Contrast Optimization Tips
Calibrate Gamma
Set gamma to 2.2 (sRGB standard). Too high loses shadow detail; too low makes blacks grey. Most monitors have gamma presets in OSD.
Adjust Brightness
Too-high brightness elevates black level; too-low loses highlight detail. In normal lighting, aim for 120-150 cd/m²; dark room 80-100 cd/m².
Control Ambient Light
Ambient light directly affects perceived contrast. Lights off + high-contrast panel = best experience. In bright environments, the gap between IPS and OLED narrows.
Select Display Mode
Game/cinema modes typically boost contrast and shadow performance. sRGB mode prioritizes accuracy but may have conservative contrast. Choose based on your use case.
Frequently Asked Questions
Q.Why does my IPS monitor's black look washed out?
IPS liquid crystal alignment inherently can't fully block backlight. Even displaying full black, backlight still leaks through, resulting in a "black" brightness of about 0.3-0.5 nit. This is a physical IPS limitation. VA panels ~0.05 nit; OLED ~0 nit.
Q.Does dynamic contrast have any reference value?
Almost none. Dynamic contrast is full-white brightness divided by backlight-off black brightness — it doesn't reflect same-frame bright-dark performance. An IPS labeled "million-to-one dynamic contrast" still has only 1000:1 actual in-scene contrast.

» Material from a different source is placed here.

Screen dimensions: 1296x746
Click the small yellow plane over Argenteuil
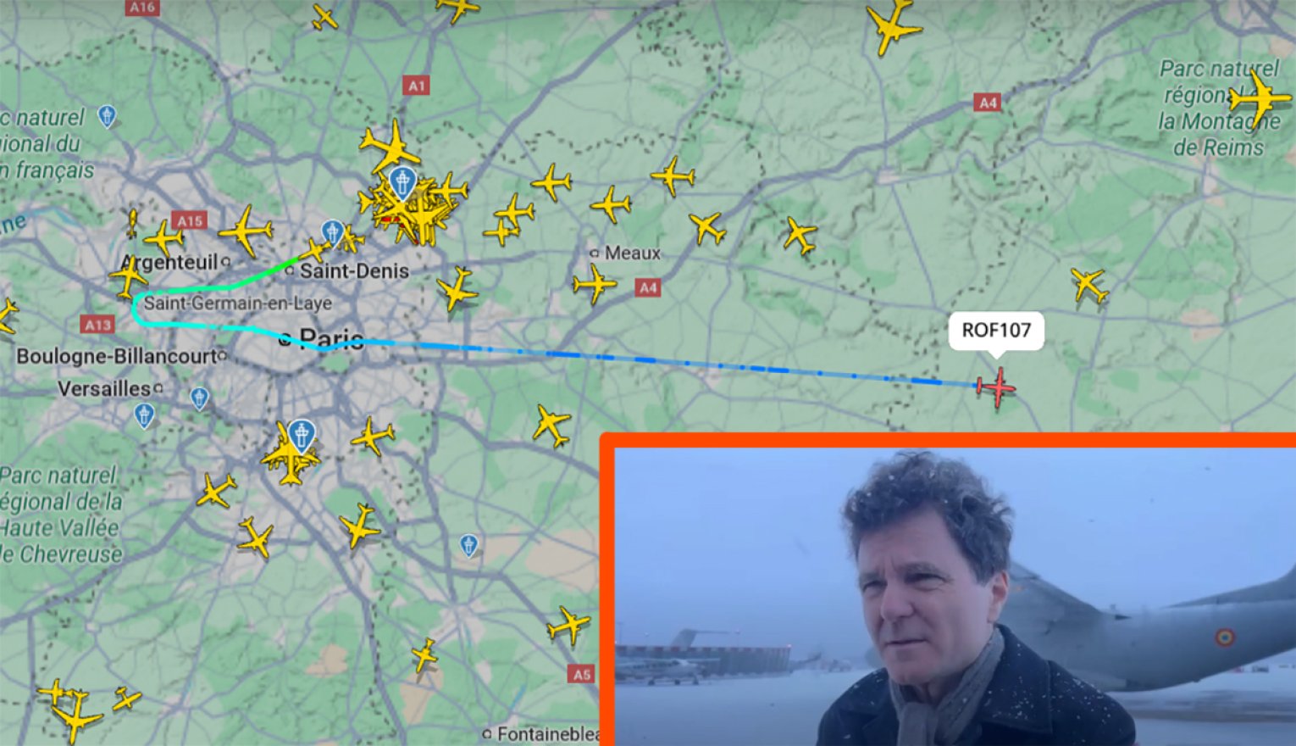(163, 239)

Q.How does contrast relate to HDR?
HDR requires simultaneously displaying extremely bright and extremely dark content in the same frame. Low-contrast panels can't truly "show" HDR even if they accept HDR signals — brights aren't bright enough, darks aren't dark enough. OLED and high-zone Mini LED benefit most from HDR.

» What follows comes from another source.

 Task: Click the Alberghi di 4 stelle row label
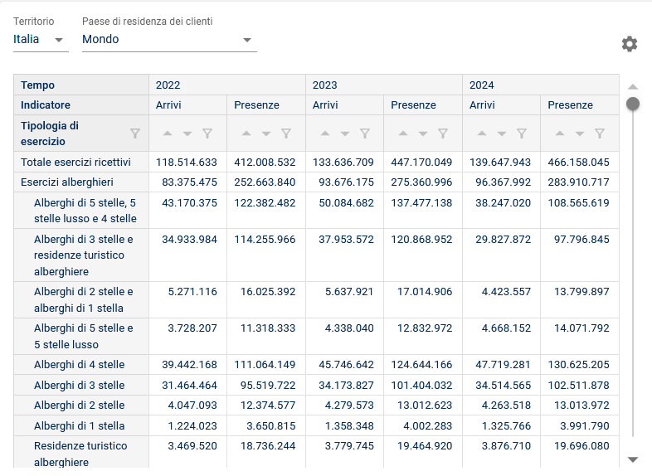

Q.Which panel for dark rooms vs bright rooms?
Dark room: OLED > VA > IPS (IPS Glow most visible in dark rooms). Bright office: IPS ≈ VA > OLED (ambient light levels the contrast difference; IPS accuracy and viewing angle advantages become more prominent).
Q.Why are my screen corners bright on full black?
This is IPS Glow — caused by the IPS polarizer layer leaking light at extreme viewing angles. Not a quality control issue (mild glow is inherent to IPS). Only severe non-uniformity or bright spots/white patches qualify as backlight bleed defects.
Q.Can software calibration improve contrast?
Improvements are limited. Calibration can optimize gamma curves for better shadow detail, but can't change the panel's physical contrast ceiling. Going from 1000:1 to 3000:1 requires a panel change. Software adjustment optimizes; it doesn't break through limitations.
Contrast Testing Tips
- • Best Environment: Test with lights off or in low light — ambient light reduces black depth and perceived contrast.
- • Warm-Up: Wait at least 15 minutes after power-on before testing. Contrast and color temp are unstable at cold start.
- • Comparison: If you have two monitors with different panels (IPS vs VA), testing simultaneously provides the most intuitive comparison.
- • Reset Settings: Reset your monitor to factory defaults before testing to rule out user adjustments causing contrast anomalies.